Repeat the listing below exactly as given.
::::::
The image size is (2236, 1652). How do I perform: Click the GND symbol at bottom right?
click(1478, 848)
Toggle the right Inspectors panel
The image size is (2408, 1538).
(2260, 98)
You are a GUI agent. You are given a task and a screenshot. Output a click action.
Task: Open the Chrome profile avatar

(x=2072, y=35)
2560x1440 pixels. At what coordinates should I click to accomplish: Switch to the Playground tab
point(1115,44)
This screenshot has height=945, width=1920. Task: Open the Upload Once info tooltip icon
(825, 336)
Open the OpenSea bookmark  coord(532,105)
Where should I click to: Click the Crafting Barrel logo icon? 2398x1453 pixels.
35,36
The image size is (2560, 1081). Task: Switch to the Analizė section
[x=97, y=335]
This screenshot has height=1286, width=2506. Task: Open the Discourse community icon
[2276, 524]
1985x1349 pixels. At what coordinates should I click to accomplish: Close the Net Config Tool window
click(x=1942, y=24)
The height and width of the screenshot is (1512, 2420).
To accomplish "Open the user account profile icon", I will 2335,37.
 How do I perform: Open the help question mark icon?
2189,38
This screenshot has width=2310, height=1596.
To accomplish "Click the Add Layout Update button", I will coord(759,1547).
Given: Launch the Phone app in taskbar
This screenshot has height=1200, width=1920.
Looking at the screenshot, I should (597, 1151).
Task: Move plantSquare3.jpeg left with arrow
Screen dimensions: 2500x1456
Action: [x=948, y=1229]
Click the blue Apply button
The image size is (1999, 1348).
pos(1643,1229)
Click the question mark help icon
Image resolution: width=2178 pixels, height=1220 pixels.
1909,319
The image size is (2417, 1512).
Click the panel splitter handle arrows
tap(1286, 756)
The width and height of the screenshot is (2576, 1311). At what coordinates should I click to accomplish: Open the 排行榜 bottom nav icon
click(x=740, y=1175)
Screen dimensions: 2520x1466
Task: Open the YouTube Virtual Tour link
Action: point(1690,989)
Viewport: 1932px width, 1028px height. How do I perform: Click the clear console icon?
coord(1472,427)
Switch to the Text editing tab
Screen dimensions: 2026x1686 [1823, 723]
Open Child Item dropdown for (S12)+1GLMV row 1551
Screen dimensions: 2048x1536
::::::
**ANSWER AREA**
The image size is (2236, 1652). How do I perform: Click the GND symbol at bottom right?
click(1478, 848)
Toggle the right Inspectors panel
The image size is (2408, 1538).
(2260, 98)
You are a GUI agent. You are given a task and a screenshot. Output a click action.
Task: Open the Chrome profile avatar

(x=2072, y=35)
2560x1440 pixels. At what coordinates should I click to accomplish: Switch to the Playground tab
point(1115,44)
This screenshot has height=945, width=1920. Task: Open the Upload Once info tooltip icon
(825, 336)
Open the OpenSea bookmark  coord(532,105)
Where should I click to: Click the Crafting Barrel logo icon? 2398x1453 pixels.
35,36
The image size is (2560, 1081). Task: Switch to the Analizė section
[x=97, y=335]
This screenshot has height=1286, width=2506. Task: Open the Discourse community icon
[2276, 524]
1985x1349 pixels. At what coordinates should I click to accomplish: Close the Net Config Tool window
click(x=1942, y=24)
The height and width of the screenshot is (1512, 2420).
To accomplish "Open the user account profile icon", I will 2335,37.
 How do I perform: Open the help question mark icon?
2189,38
This screenshot has width=2310, height=1596.
To accomplish "Click the Add Layout Update button", I will coord(759,1547).
Given: Launch the Phone app in taskbar
This screenshot has height=1200, width=1920.
Looking at the screenshot, I should (597, 1151).
Task: Move plantSquare3.jpeg left with arrow
Screen dimensions: 2500x1456
Action: [x=948, y=1229]
Click the blue Apply button
The image size is (1999, 1348).
pos(1643,1229)
Click the question mark help icon
Image resolution: width=2178 pixels, height=1220 pixels.
1909,319
The image size is (2417, 1512).
Click the panel splitter handle arrows
tap(1286, 756)
The width and height of the screenshot is (2576, 1311). At what coordinates should I click to accomplish: Open the 排行榜 bottom nav icon
click(x=740, y=1175)
Screen dimensions: 2520x1466
Task: Open the YouTube Virtual Tour link
Action: point(1690,989)
Viewport: 1932px width, 1028px height. How do I perform: Click the clear console icon?
coord(1472,427)
Switch to the Text editing tab
Screen dimensions: 2026x1686 [1823, 723]
Open Child Item dropdown for (S12)+1GLMV row 1551
Screen dimensions: 2048x1536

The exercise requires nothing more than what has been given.